Challenge: List each line of the records that contains the word "Click".

Material for this task:

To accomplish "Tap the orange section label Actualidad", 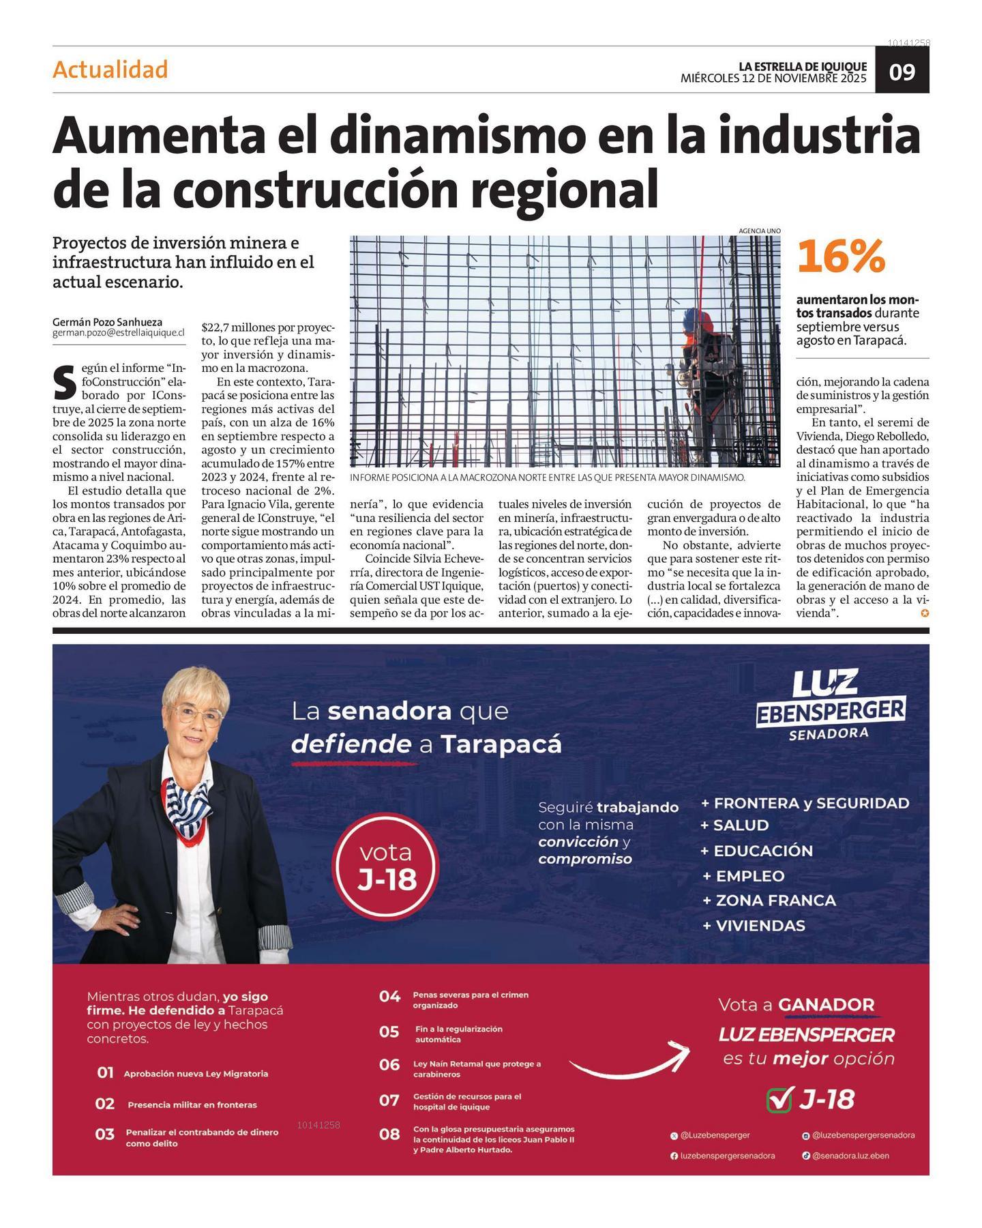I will point(110,70).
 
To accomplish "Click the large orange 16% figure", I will point(841,257).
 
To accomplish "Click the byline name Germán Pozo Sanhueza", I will point(107,322).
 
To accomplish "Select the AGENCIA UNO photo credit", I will point(759,231).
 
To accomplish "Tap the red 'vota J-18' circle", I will point(387,866).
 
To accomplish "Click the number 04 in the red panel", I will point(389,997).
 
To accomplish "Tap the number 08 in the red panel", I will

Exercise solution:
To accomplish "Click the large orange 16% figure", I will point(841,257).
To accomplish "Click the byline name Germán Pozo Sanhueza", I will point(107,322).
To accomplish "Click the number 04 in the red panel", I will point(389,997).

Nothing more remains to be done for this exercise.